# To do
Where the string "button" occurs in the material below, report the whole line.

___

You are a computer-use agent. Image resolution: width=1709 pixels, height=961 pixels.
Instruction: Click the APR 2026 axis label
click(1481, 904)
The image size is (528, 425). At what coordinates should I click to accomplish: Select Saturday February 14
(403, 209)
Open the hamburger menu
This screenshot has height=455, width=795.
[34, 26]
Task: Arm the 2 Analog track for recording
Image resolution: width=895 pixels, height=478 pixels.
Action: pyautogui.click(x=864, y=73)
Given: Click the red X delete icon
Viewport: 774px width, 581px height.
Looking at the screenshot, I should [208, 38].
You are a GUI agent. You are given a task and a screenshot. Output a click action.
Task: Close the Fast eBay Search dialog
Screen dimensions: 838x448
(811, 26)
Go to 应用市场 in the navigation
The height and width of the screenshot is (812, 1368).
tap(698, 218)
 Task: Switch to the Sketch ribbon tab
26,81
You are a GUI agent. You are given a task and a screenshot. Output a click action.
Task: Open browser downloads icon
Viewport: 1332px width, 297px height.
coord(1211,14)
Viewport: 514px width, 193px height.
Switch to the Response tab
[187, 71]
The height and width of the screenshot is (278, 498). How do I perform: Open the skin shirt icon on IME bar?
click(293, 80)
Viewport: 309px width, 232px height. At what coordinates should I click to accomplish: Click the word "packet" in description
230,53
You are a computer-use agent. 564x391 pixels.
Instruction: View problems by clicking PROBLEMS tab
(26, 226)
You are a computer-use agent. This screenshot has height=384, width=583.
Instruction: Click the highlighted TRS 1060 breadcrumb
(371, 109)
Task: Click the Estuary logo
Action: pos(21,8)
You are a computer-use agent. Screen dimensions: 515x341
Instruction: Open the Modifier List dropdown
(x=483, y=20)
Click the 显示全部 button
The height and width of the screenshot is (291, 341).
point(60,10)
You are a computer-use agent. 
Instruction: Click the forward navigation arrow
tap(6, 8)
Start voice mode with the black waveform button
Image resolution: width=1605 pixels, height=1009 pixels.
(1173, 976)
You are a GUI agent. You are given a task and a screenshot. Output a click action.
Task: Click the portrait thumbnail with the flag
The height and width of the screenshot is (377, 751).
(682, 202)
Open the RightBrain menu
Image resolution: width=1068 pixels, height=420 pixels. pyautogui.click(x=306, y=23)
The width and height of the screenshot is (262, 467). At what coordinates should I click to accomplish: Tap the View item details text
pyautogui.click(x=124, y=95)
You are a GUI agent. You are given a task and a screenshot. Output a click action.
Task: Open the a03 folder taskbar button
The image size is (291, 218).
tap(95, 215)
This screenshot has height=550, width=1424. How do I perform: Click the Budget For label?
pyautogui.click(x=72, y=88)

___

# Your solution
Click the 显示全部 button
Start voice mode with the black waveform button
Task: Open the a03 folder taskbar button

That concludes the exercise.